----- DATASET CONTENT -----

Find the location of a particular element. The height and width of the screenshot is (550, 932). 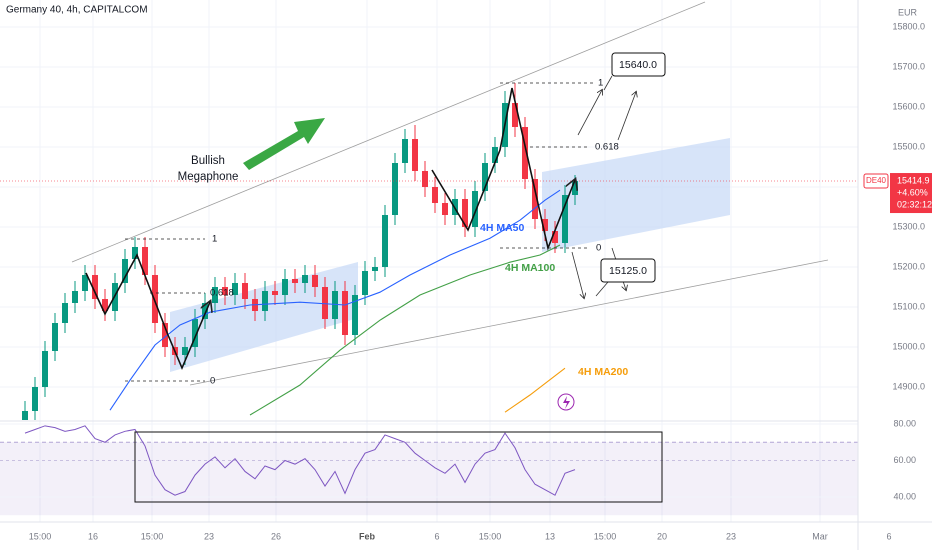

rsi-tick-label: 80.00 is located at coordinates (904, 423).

-----
----- DATASET CONTENT -----

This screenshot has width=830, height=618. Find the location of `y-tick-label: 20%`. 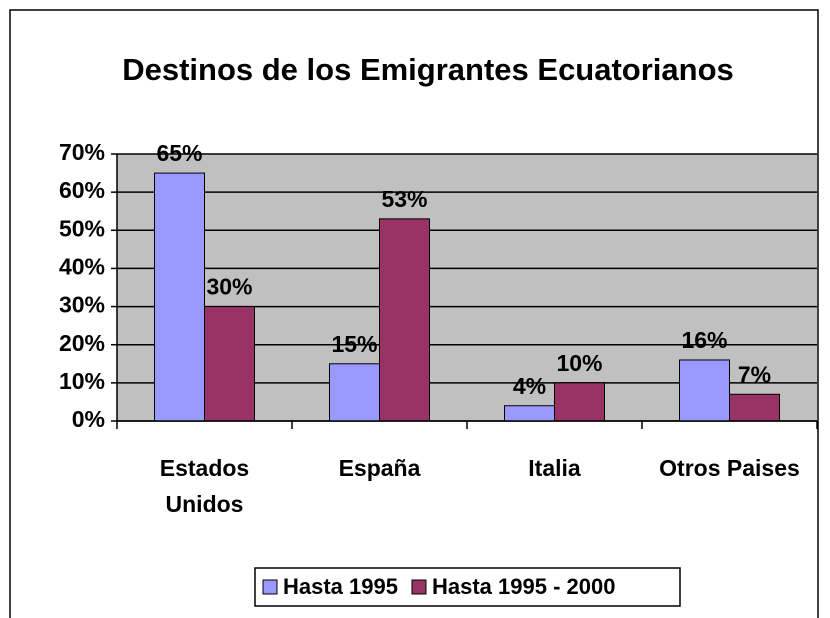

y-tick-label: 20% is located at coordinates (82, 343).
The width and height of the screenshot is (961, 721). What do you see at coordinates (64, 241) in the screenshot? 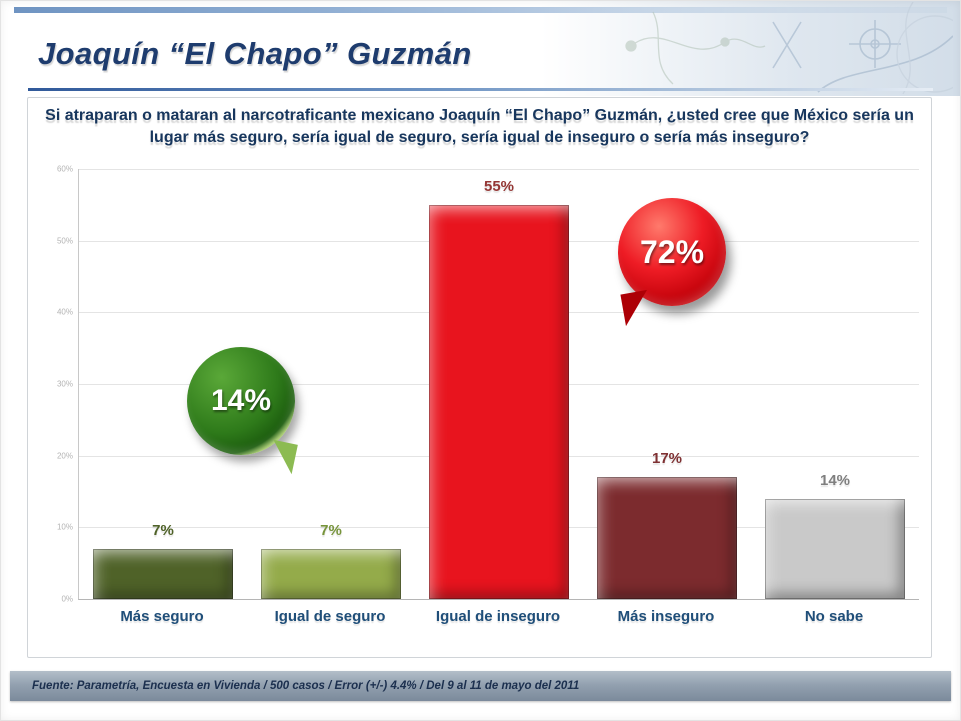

-----
----- DATASET CONTENT -----

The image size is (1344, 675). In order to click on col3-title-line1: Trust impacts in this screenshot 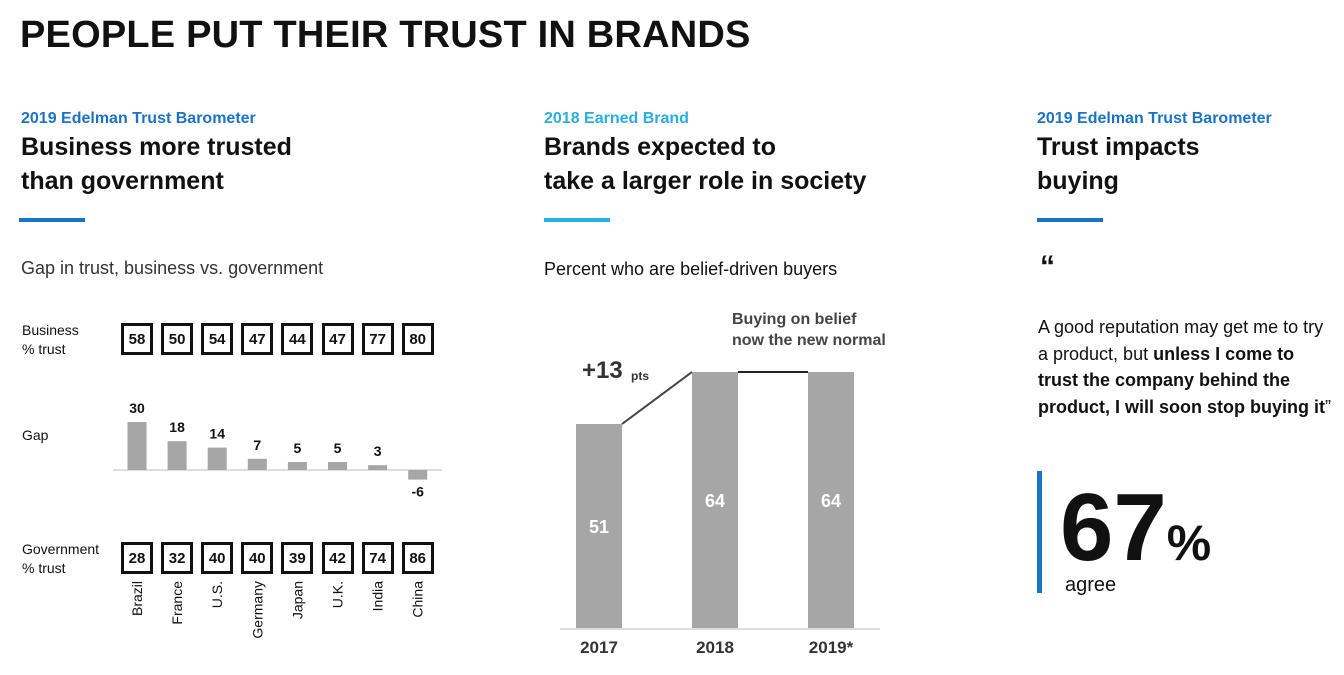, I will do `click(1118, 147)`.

-----

▶ WRITTEN TASK
Rewrite the rows starting at the line that contains "Find the location of a" and ending at the line that contains "rsi-tick-label: 80.00 is", replacing "particular element" with "specific element" and leaving everything else unchanged. Omit the pictures from your answer.

▶ TASK ANSWER
Find the location of a specific element. The height and width of the screenshot is (550, 932). 

rsi-tick-label: 80.00 is located at coordinates (904, 423).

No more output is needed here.